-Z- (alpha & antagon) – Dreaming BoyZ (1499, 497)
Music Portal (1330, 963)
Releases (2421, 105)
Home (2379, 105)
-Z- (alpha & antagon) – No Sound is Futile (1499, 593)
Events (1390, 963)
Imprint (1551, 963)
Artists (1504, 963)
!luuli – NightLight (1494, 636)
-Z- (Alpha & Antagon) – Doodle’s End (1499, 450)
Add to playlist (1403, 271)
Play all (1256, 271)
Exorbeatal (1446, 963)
● ● ●
• [Task requirements]
Once you have read the material above, write all of it out again exactly.

• [Answer section]
-Z- (alpha & antagon) – Dreaming BoyZ (1499, 497)
Music Portal (1330, 963)
Releases (2421, 105)
Home (2379, 105)
-Z- (alpha & antagon) – No Sound is Futile (1499, 593)
Events (1390, 963)
Imprint (1551, 963)
Artists (1504, 963)
!luuli – NightLight (1494, 636)
-Z- (Alpha & Antagon) – Doodle’s End (1499, 450)
Add to playlist (1403, 271)
Play all (1256, 271)
Exorbeatal (1446, 963)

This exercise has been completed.